Domain structure of vitronectin. Alignment of active sites.

The structure of vitronectin, an adhesive protein isolated from human plasma, was studied by chemical fragmentation. Partial cleavage of vitronectin with cyanogen bromide in 70% formic acid generated four main fragments with masses of 53,000, 43,000, 35,000, and 12,000 daltons arising from both the 75- and 65-kDa vitronectin polypeptides and a 10-kDa fragment arising only from the 75-kDa polypeptide. By varying the reaction conditions, four BrCN cleavage sites and one acid cleavage site could be identified. The latter site gave rise to 40-, 32-, and 26-kDa fragments.

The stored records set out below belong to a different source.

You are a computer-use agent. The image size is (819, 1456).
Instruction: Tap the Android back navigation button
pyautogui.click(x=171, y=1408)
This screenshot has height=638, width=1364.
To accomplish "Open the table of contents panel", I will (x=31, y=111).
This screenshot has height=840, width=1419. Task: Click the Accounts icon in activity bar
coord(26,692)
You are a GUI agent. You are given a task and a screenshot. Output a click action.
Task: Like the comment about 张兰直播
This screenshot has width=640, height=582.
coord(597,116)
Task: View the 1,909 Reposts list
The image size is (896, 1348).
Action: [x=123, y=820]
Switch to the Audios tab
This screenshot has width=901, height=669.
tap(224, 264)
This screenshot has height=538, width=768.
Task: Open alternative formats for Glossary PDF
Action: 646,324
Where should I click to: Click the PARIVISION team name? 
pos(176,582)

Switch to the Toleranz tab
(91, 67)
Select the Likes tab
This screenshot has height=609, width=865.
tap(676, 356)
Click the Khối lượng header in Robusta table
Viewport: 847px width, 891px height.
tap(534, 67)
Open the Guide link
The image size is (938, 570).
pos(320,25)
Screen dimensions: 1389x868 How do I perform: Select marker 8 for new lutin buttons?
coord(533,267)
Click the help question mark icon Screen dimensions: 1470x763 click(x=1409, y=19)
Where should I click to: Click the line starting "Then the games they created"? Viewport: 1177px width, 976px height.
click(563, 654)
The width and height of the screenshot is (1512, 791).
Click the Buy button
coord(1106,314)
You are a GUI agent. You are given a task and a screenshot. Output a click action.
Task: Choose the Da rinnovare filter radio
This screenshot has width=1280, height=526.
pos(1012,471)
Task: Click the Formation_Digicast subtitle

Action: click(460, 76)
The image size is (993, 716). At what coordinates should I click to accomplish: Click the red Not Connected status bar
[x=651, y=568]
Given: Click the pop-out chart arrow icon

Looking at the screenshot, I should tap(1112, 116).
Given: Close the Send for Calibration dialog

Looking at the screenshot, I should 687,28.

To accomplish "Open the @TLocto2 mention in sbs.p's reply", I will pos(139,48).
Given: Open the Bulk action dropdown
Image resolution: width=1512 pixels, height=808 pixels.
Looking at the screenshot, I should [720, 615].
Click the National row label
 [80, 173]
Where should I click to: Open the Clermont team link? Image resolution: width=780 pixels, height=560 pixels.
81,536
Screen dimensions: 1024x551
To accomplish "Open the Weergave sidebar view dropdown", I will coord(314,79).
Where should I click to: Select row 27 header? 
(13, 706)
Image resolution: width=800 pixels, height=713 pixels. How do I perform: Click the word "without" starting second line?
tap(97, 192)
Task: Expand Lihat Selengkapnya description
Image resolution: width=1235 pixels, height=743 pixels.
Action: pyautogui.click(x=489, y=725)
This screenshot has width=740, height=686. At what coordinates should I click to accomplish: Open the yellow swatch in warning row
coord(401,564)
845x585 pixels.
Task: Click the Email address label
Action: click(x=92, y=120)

The order of these fragments within the vitronectin polypeptides was determined by comparison of the NH2-terminal sequences of the polypeptides and their fragments, by further cleavage of the largest fragments with BrCN or 70% formic acid, and by assaying for heparin-binding and cell-attachment activities. The NH2-terminal sequences of the intact vitronectin polypeptides are the same and identical to a 44-amino acid serum peptide called somatomedin B, indicating that vitronectin may be the precursor of somatomedin B. The cell-attachment site appears to be located within approximately 5 kDa of the NH2 terminus, but it is distinct from the somatomedin B domain. The heparin-binding site is contained in the 12-kDa fragment near the COOH terminus. This fragment was shown to bind to a chondroitin sulfate proteoglycan in addition to heparin. The NH2-terminal amino acid sequence of this glycosaminoglycan-binding fragment is remarkably rich in basic amino acids. The NH2-terminal sequences of this and the other vitronectin fragments showed no homology with the amino acid sequence of the heparin-binding domain of fibronectin or other known sequences from fibronectin. These results show that the biological activities of vitronectin are located in distinct parts of both of the vitronectin polypeptides, which appear to be identical except for the presence of an additional 10-kDa fragment near or at the COOH terminus of the 75-kDa polypeptide.